Extrait du texte:

*****

Hamlet de Grigori Kozintsev (1964)

C’est à partir de maintenant que je vais citer beaucoup de noms, parce que le paragraphe précédent manque de dates. On considère que l’album 3 Feet High and Rising du groupe De La Soul est le premier qui peut être qualifié de hip-hop abstrait (« abstract ») ou expérimental. Conçu comme un album studio, il est pensé comme une œuvre totale et même les morceaux de transitions sont travaillés pour rendre l’ensemble cohérent. On avance dans le temps, en 2001, le groupe Cannibal Ox sort l’album The Cold Vein, monument du hip-hop abstrait et expérimental. Le tournant du troisième millénaire fut fécond pour ce type de production. Toujours aux États-Unis, le groupe cLOUDDEAD et son album du même nom (2001) explorent aussi les confins de ce que peut être le hip-hop : des nappes ambient viennent polir les rythmes hip-hop. Le label sur lequel est signé cLOUDDEAD, Anticon, a aussi signé un superbe manifeste : l’album Music for the Advancement of Hip Hop, sorti en 1999, montre toutes les potentialités de ce hip-hop d’un nouveau genre. Dans le noyau dur du label, on trouve Sole, Doseone et plein d’autres (aux États-Unis, je cite aussi, à la volée, Eyedea & Abilities et Oliver Hart). Doseone est ma transition toute trouvée pour parler du hip-hop abstrait en France. De fait, celui-ci fut membre de cLOUDDEAD et a posé sa voix sur un morceau d’un groupe de hip-hop abstrait made in France : TTC. On peut l’écouter sur Pas d’amure, morceau mélancolique qui déteint par rapport au reste de l’album au nom résolument abstrait : Ceci n’est pas un disque (2002).

Alors, que se passe-t-il en France, du côté de l’expérimentation et de l’abstraction ? Il se passe des choses intéressantes. Pour rappel, Hamlet est produit à partir de 2003. La première moitié des années 2000 fut très riche pour le mouvement du hip-hop abstrait. Qu’ils soient sérieux ou plaisantins, de nombreux groupes ont proposé des albums très intéressants. Je dresse ici une liste des albums qui sont de potentielles influences et qui me font penser à ce que la scène hip-hop abstraite hexagonale produisait avant la parution de Hamlet :

Il n’y a certes que des albums de hip-hop, mais on aurait aussi pu citer divers album de post-rock français, en particulier Diabologum, dont l’album #3 (Ce n’est pas perdu pour tout le monde) utilisait déjà, en 1996, le parlé-chanté ainsi que le sample de dialogues cinématographiques (La maman et la putain). Venons-en à l’album Hamlet. D’après Discogs et Bandcamp, Hamlet paraît en novembre 2003 tandis que la pièce est créée le 10 février 2004 au Théâtre Jean Lurçat, Scène nationale d’Aubusson. La compagnie L’Unijambiste ne fait que reprendre les critiques de la presse musicale sur la page de l’album. Pour en savoir un peu plus, je me suis procuré l’objet disque afin de savoir comment est présentée l’œuvre indépendamment de son utilisation au théâtre.

*****

Données:
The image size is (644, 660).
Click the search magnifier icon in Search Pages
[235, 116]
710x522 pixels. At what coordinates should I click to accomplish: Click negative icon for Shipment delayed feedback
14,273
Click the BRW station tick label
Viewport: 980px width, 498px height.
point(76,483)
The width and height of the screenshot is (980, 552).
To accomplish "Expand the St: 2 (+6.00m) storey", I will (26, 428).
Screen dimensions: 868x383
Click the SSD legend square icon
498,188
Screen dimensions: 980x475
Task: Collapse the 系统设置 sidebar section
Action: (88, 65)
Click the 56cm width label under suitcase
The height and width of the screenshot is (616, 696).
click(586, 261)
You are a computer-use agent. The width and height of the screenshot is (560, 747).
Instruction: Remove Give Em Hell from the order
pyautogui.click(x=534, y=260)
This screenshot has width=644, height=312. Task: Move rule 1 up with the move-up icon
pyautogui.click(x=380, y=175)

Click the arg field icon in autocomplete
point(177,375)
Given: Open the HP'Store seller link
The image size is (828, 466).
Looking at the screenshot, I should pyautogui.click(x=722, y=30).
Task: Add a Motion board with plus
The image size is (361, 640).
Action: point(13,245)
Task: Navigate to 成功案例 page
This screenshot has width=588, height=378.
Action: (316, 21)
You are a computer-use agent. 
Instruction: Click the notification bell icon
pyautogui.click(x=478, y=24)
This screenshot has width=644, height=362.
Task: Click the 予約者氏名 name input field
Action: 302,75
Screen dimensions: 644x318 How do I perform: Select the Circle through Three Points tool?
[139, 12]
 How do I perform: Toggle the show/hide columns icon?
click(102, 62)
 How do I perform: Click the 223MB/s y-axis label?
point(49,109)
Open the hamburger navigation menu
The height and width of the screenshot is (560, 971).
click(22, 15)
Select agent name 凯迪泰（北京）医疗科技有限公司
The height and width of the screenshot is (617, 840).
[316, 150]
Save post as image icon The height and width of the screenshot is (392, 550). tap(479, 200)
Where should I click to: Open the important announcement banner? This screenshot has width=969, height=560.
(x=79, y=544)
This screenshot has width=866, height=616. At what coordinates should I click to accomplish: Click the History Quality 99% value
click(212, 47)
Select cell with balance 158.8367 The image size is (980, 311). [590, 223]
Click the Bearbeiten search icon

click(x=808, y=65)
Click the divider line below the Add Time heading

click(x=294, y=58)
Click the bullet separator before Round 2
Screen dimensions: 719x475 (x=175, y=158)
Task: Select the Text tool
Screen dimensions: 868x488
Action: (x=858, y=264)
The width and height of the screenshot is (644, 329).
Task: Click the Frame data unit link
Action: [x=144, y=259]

*****

Consignes:
- 1) Modifiez la partie des enregistrements qui va de la ligne contenant « Task: Add a Motion board with plus » jusqu'à la fin des enregistrements, en remplaçant « How do I perform » par « How can I perform » et en laissant tout le reste intact. Ne donnez que ces lignes.
- 2) Donnez la suite du texte sur l'album Hamlet à partir de sa dernière phrase.

Réponses:
- 1)
Task: Add a Motion board with plus
The image size is (361, 640).
Action: point(13,245)
Task: Navigate to 成功案例 page
This screenshot has width=588, height=378.
Action: (316, 21)
You are a computer-use agent. 
Instruction: Click the notification bell icon
pyautogui.click(x=478, y=24)
This screenshot has width=644, height=362.
Task: Click the 予約者氏名 name input field
Action: 302,75
Screen dimensions: 644x318 How can I perform: Select the Circle through Three Points tool?
[139, 12]
 How can I perform: Toggle the show/hide columns icon?
click(102, 62)
 How can I perform: Click the 223MB/s y-axis label?
point(49,109)
Open the hamburger navigation menu
The height and width of the screenshot is (560, 971).
click(22, 15)
Select agent name 凯迪泰（北京）医疗科技有限公司
The height and width of the screenshot is (617, 840).
[316, 150]
Save post as image icon The height and width of the screenshot is (392, 550). tap(479, 200)
Where should I click to: Open the important announcement banner? This screenshot has width=969, height=560.
(x=79, y=544)
This screenshot has width=866, height=616. At what coordinates should I click to accomplish: Click the History Quality 99% value
click(212, 47)
Select cell with balance 158.8367 The image size is (980, 311). [590, 223]
Click the Bearbeiten search icon

click(x=808, y=65)
Click the divider line below the Add Time heading

click(x=294, y=58)
Click the bullet separator before Round 2
Screen dimensions: 719x475 (x=175, y=158)
Task: Select the Text tool
Screen dimensions: 868x488
Action: (x=858, y=264)
The width and height of the screenshot is (644, 329).
Task: Click the Frame data unit link
Action: [x=144, y=259]

- 2)
La musique est sans doute l’une des formes d’expressions les plus immédiates, faisant le moins appel à l’intellect. Le théâtre, où le texte est généralement prépondérant, est quant à lui largement tributaire du langage dans sa manière de toucher l’affect du spectateur. Lorsque David Gauchard a initié ce projet, l’idée était autant de donner du sens à une musique électronique instrumentale à qui on en prête rarement (y compris les compositeurs), que de donner au théâtre l’occasion de prendre des libertés vis-à-vis de certaines de ses règles : le texte, les didascalies, la mise en scène et tout ce qui fait qu’une pièce de théâtre répond à un certain nombre d’impératifs hérités d’une tradition et de son institutionnalisation. Tout ce qui fait que, malgré les tentatives d’ordre politique, le théâtre n’est pas aujourd’hui une forme d’expression populaire. La musique, elle, est extrêmement populaire. À outrance. Elle est devenue un produit de consommation courante. Ces deux formes d’expression ont beaucoup à s’apporter mutuellement. À condition que chacune des parties ait la force d’oublier tout ce qu’elle croit savoir.
La musique présentée sur ce disque n’est pas une simple bande-son accompagnant un spectacle de façon illustrative et redondante, comme c’est souvent le cas au théâtre. Elle n’est ni un cache-misère ni un prétexte, mais une véritable source d’inspiration et de création. Elle est le fruit de la sensibilité de trois jeunes compositeurs nés trop tard pour avoir de quelconques illusions sur la portée Artistique et Politique de leurs œuvres. Mais aussi de leur rencontre avec un metteur en scène qui, lui, est un générateur de rêves. Un homme prêt à mettre son travail entre les mains de musiciens peu familiers avec le théâtre, et poussé par le désir d’aller chercher en eux leur vision de la tragédie d’Hamlet. Le spectacle mis en scène par David Gauchard devra finalement autant au texte de Shakespeare qu’à la musique présentée ici. Reprendre Hamlet a toujours été une gageure. Les inconscients qui osent toucher à ce texte sacré sont souvent considérés comme des, profanateurs. Et pourtant, ils l’ont fait.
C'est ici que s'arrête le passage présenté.